Writing is no profession. Writing is a disease without a proper cure. Born writer or trained writer, inspiration is drawn from the same pools. Inspiration is either sought, found, or both. Pools of pain, experience, growth. Pools of laughter, sorrow, and thought. The handshake from a stranger, or the sound of the first raindrop fuels a writer. It is the clanking of dishes after a hefty meal, of the slow engines of garbage trucks on Tuesday mornings. Writing is relief and redemption. It is the link between feeling human and feeling heard.
I remained a closeted writer for the majority of my life. The writing was something secret, sacred, and untouched by outsiders, and admitting “I am a poet” required generous amounts of courage and confidence. Being a writer is hardly something to hold pride in – it does not pay the bills and does not answer any of life’s big questions: Where am I headed? Will I be successful? What is life anyway? Although writing does not provide answers to these questions, it allows avenues to express concerns. Writing is no profession, it is a disease without a proper cure. Many writers (like myself) have no choice but to let our stories write themselves. Some of these stories are heartbreakingly painful, some are miraculous and motivating; regardless of the words written, where they come from provided a sense of security and solace within oneself. With all of life’s tribulations, some consider writing a gift from the god(s) above due to the ability to release emotion in such rigid structure and style.

■ The task ■
Extend the essay on writing with a further paragraph that begins after its last sentence.

■ Material shown ■

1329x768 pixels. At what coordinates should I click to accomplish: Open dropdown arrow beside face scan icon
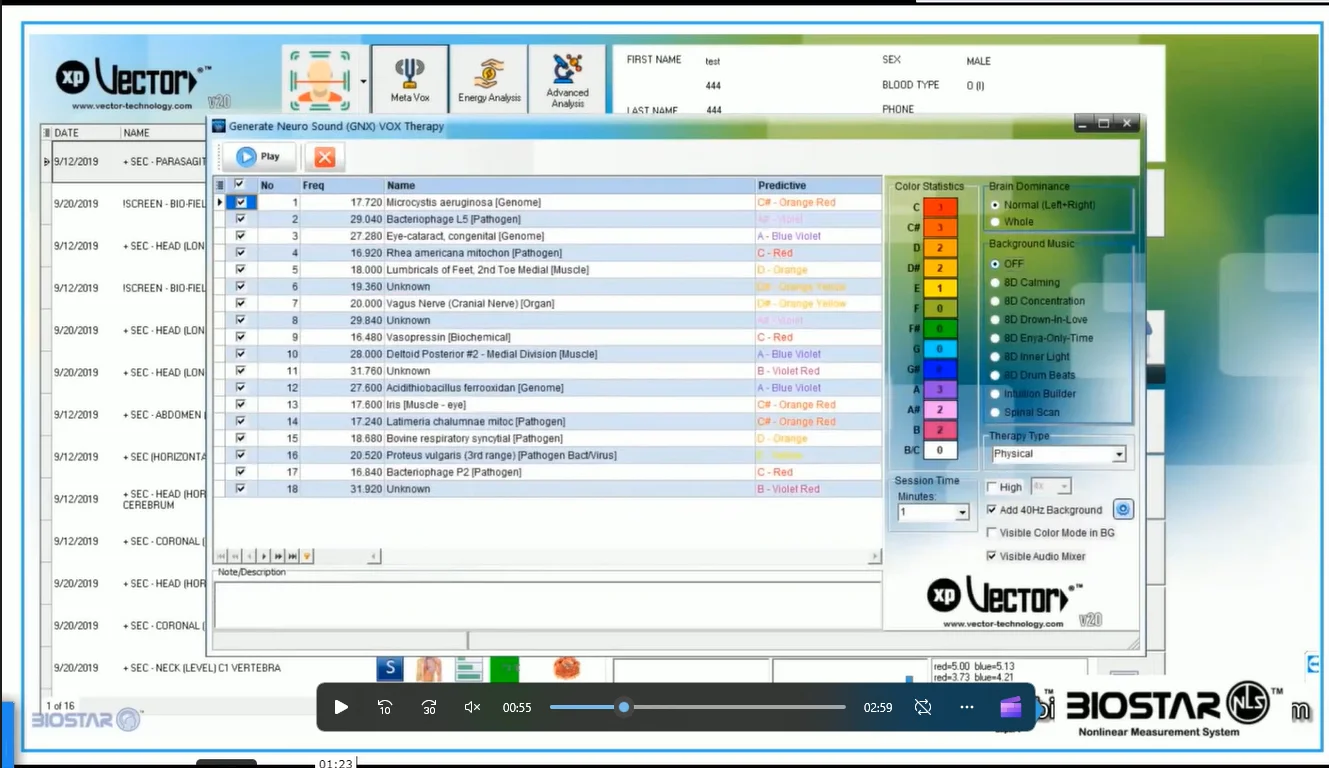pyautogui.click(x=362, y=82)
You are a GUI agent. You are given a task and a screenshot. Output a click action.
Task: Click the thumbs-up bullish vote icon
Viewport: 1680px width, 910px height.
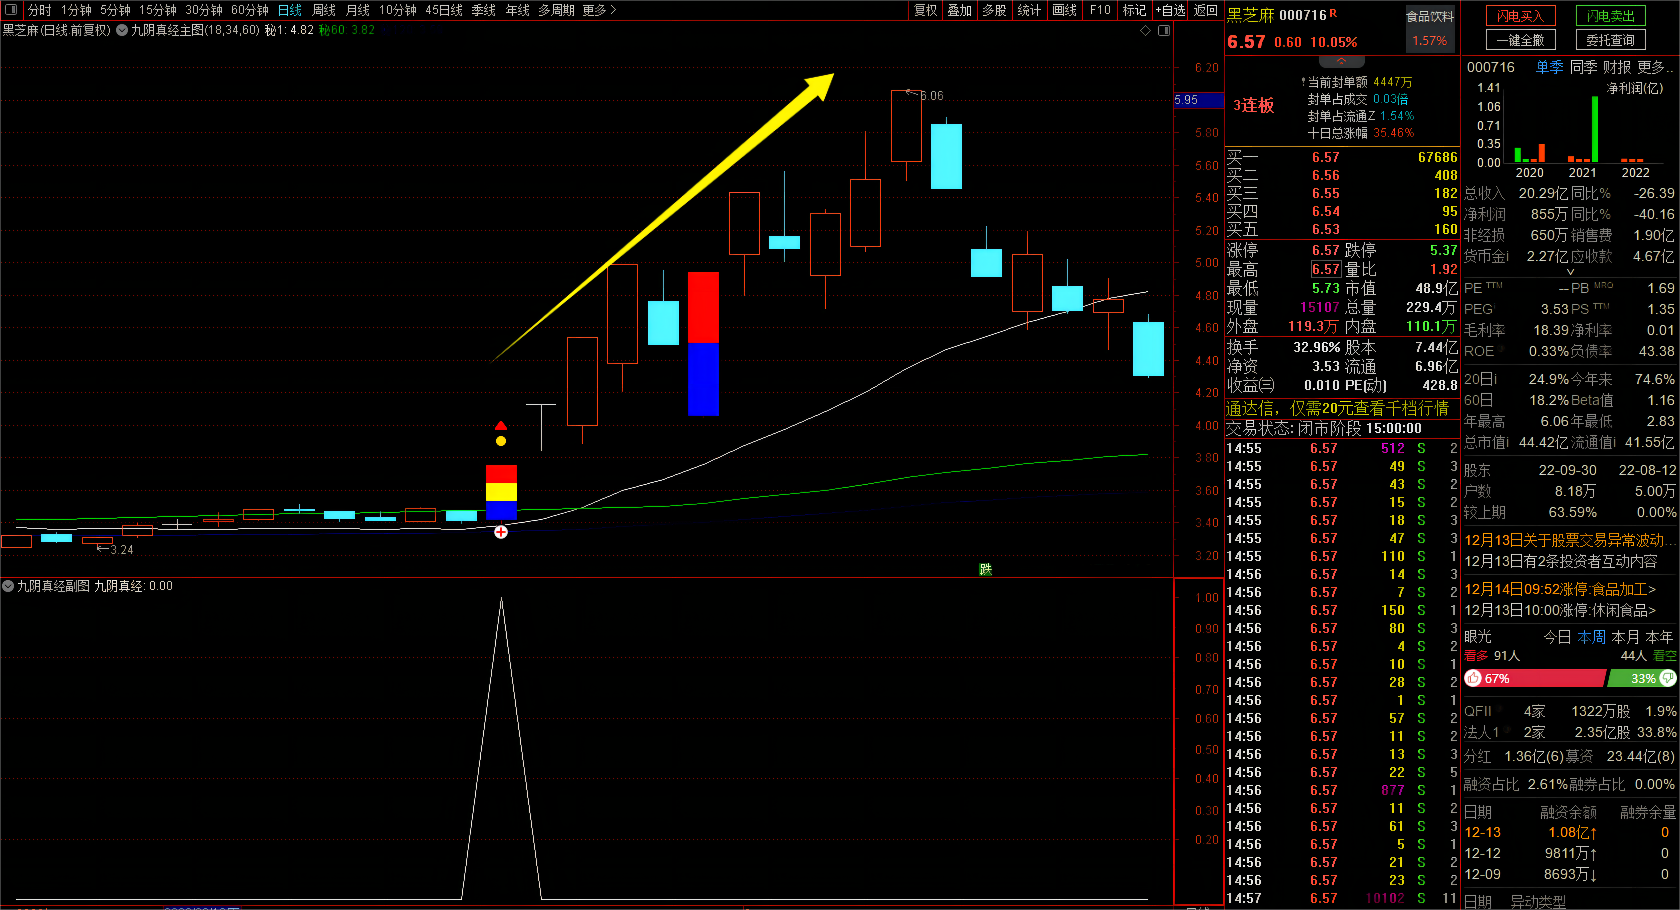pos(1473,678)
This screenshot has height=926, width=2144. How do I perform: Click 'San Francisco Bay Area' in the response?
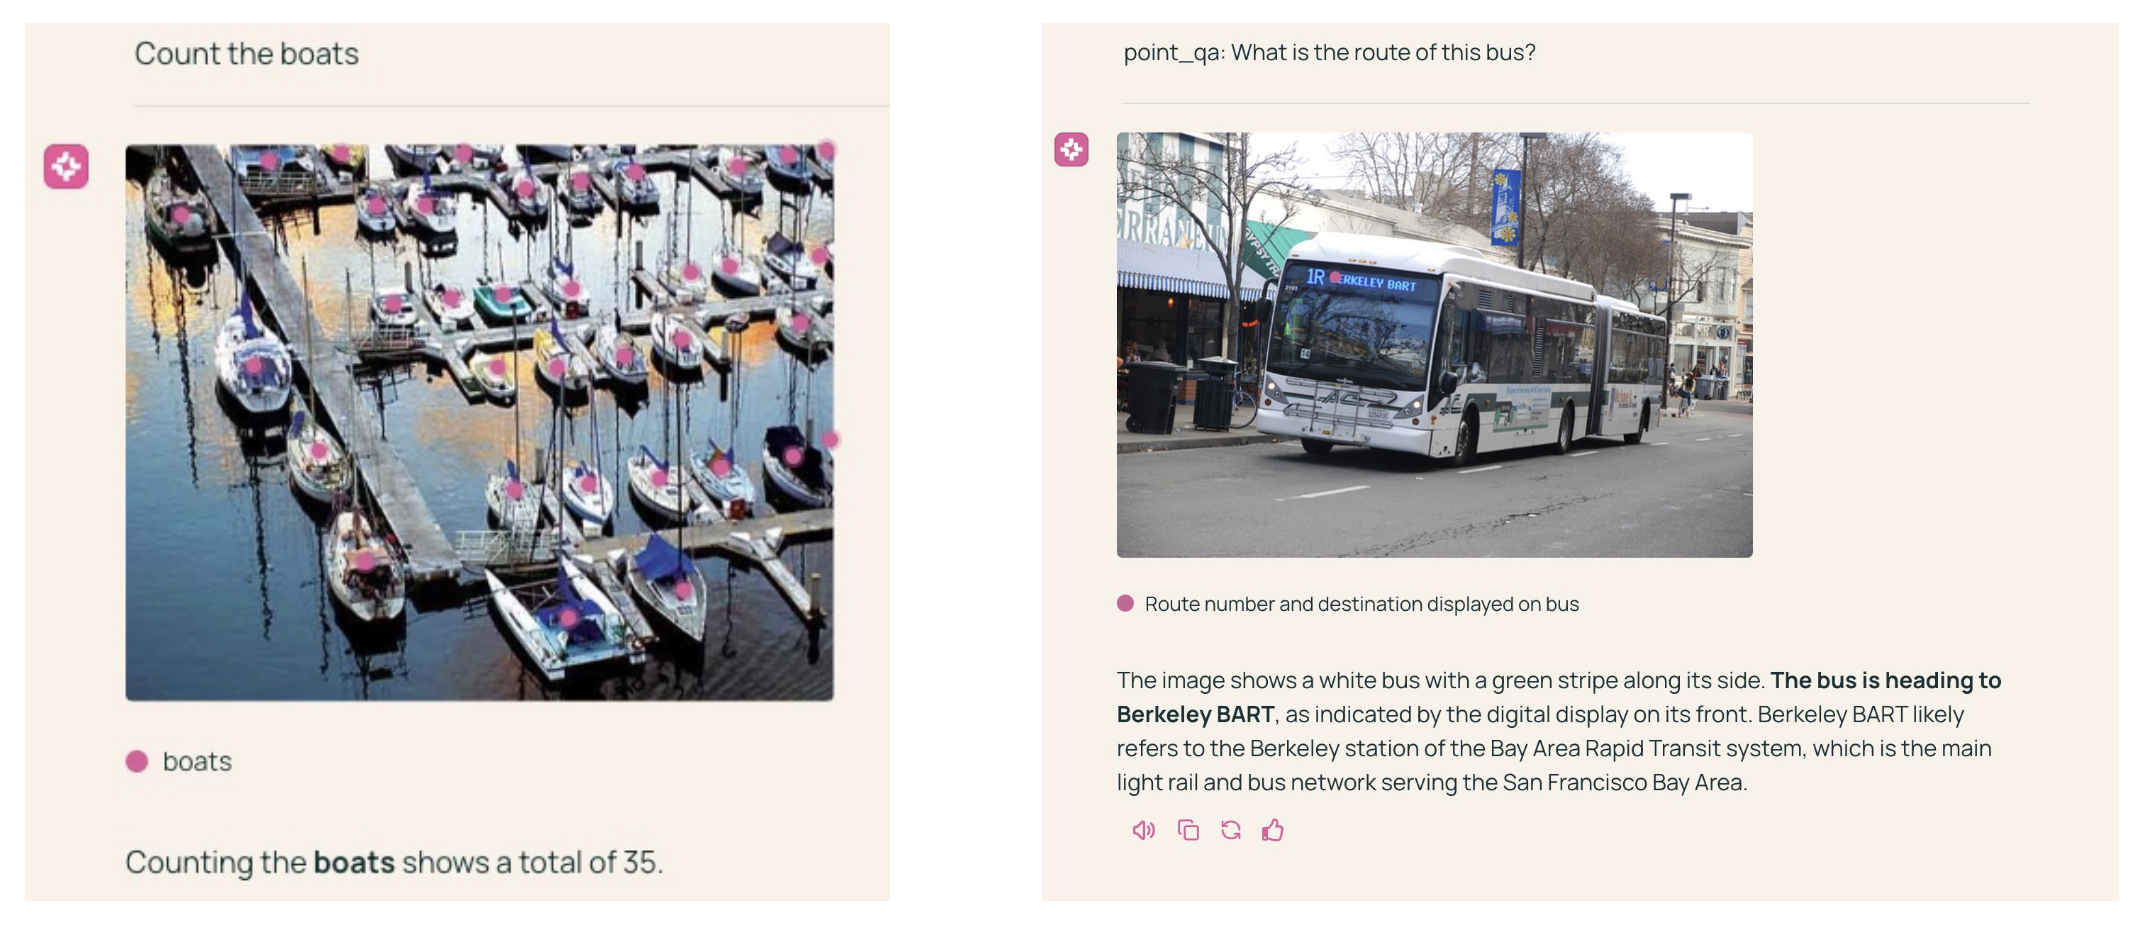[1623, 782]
--
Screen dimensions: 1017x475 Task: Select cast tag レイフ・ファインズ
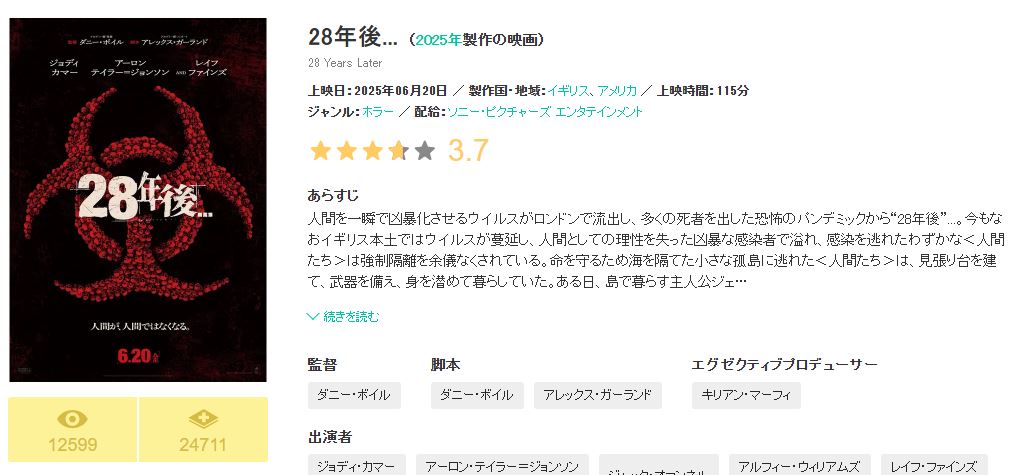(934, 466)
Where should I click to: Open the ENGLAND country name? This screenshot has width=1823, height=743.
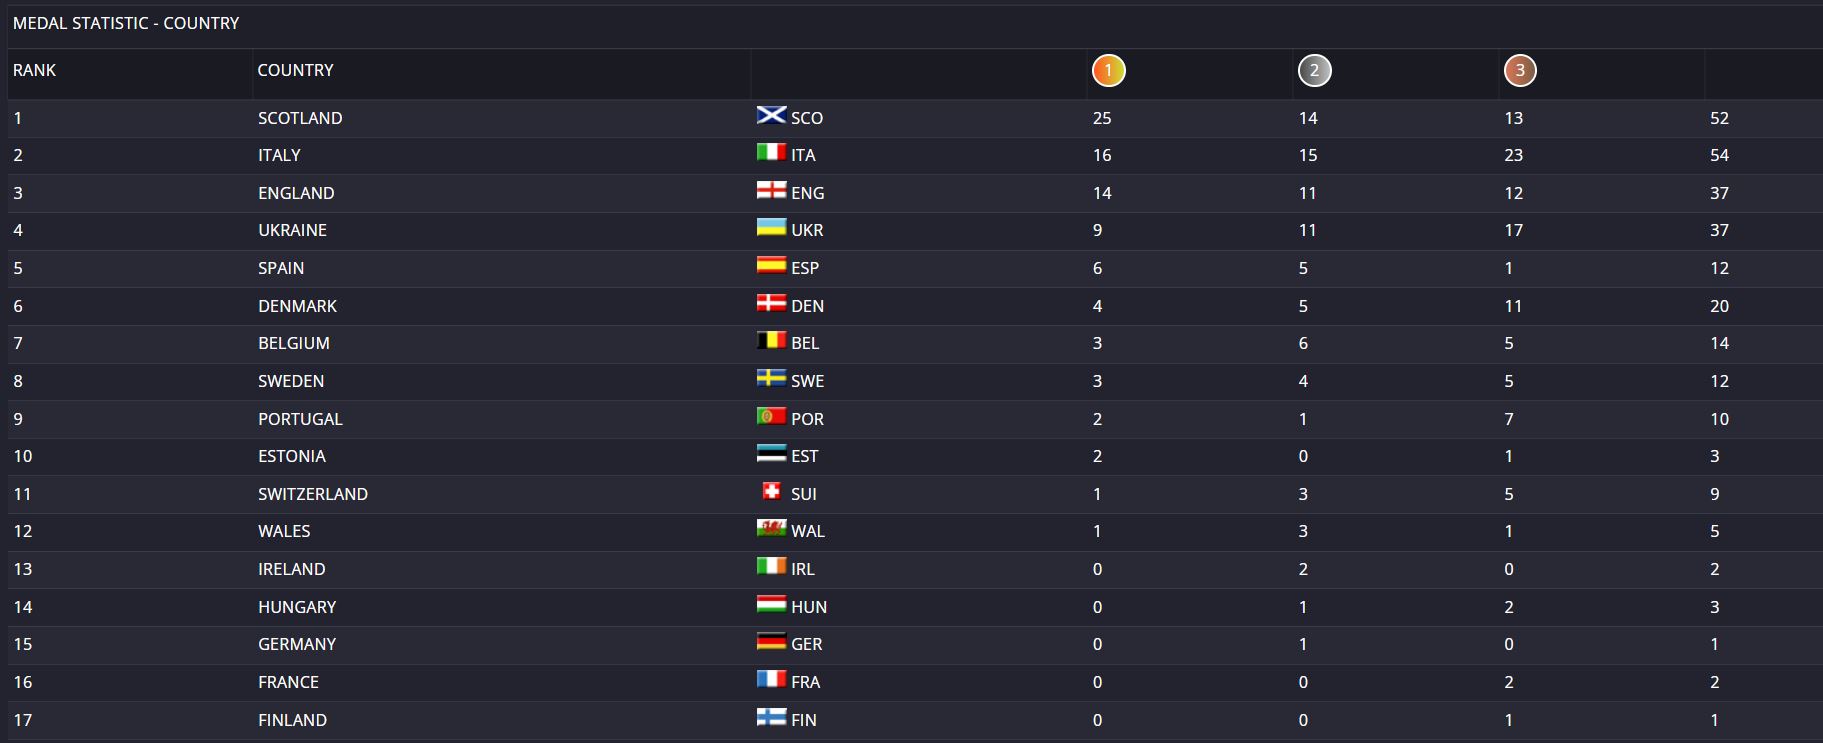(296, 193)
==
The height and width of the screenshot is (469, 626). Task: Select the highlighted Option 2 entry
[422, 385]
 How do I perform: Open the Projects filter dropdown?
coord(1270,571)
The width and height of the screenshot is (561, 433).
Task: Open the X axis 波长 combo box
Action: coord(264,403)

■ Result for this task ■
In the age of rapidly growing technology and instant messages, the necessity and desire to read between the lines have diminished. Along with this, the ability to write the lines in books disappears also; however, as long as the human body possesses a brain to contemplate with and a heart-pumping scarlet blood, there will be room for writing. After all, writing is simply bleeding ink into standard lines.